By Liverpool YPAG,
Blog by Jenny Preston
Increased resistance to antibiotics poses one of the greatest global public health threats of our time. In a recent University of Liverpool Science and Society debate, Professor Dame Sally Davies, Chief Medical Officer for England and Chief Medical Advisor to the UK government spoke about the global challenges of antimicrobial resistance. Antibiotics that were once life-saving are becoming of limited use, with common infections and minor injuries potentially returning as a major public health threat. Antibiotic resistance is a term that many lay people (people without professional or specialised knowledge in a particular subject) are aware of, but do not fully understand. Many adults believe that the body, rather than the bacteria becomes resistant to the antibiotic, and that antibiotic resistance is only a problem for people who take antibiotics regularly. This however, is not the case so more awareness and education around what we actually mean by antibiotic resistance and steps to reduce this is needed.

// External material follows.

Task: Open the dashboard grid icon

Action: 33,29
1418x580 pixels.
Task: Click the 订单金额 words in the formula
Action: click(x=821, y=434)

One of the premises of Science and Society is to celebrate and make scientific debates accessible to all. However, if adults don’t fully understand the complexities surrounding antibiotic resistance (I am one of those people) then how do we teach our young people? who in my opinion are of utmost importance as they are our future leaders, doctors, nurses, and will eventually have families of their own. They also have a unique viewpoint as Rousseau in 1792 (very forward thinking in my view) claimed:
“Childhood has its own way of seeing, thinking and feeling, and nothing is more foolish than to try and substitute ours for theirs”
Making science accessible to children and young people
So what do our young people think about antibiotic resistance? What can we learn from them and how can we encourage them to become ‘antibiotic champions‘ to tackle one of the biggest global public threats?
One way is through an innovative project called, Raising Antibiotic AwarenesS thrOugh Drama in children and Young People (RApSODY), which has received funding by the University of Liverpool, Knowledge Exchange & Impact and Public Engagement Voucher Scheme. As project lead it gives me great pleasure to be involved in a collaborative project to improve antibiotic awareness in school-aged children and young adults through drama, in a co-production between the GenerationR Liverpool Young People’s Advisory Group (YPAG), Attitude Performing Arts School (a community based organisation aimed at 6-16 year olds),and Antibiotic Action, the public awareness arm of the British Society for Antimicrobial Chemotherapy (BSAC).
Over the past few months the project has engaged with 100’s of children and young. The co-produced drama was recorded and can be accessed below. This is accompanied by a lesson plan with educational handouts for use in schools and other forums attended by children and young people. Click on the following links to access the resources:
The project forms part of the dissemination activities of a NIHR HTA-funded study called BATCH (Biomarker-guided duration of antibiotic treatment in children hospitalised with confirmed or suspected bacterial infection), which aims to reduce antibiotic exposure in hospitalised children with infection www.batch-trial.co.uk.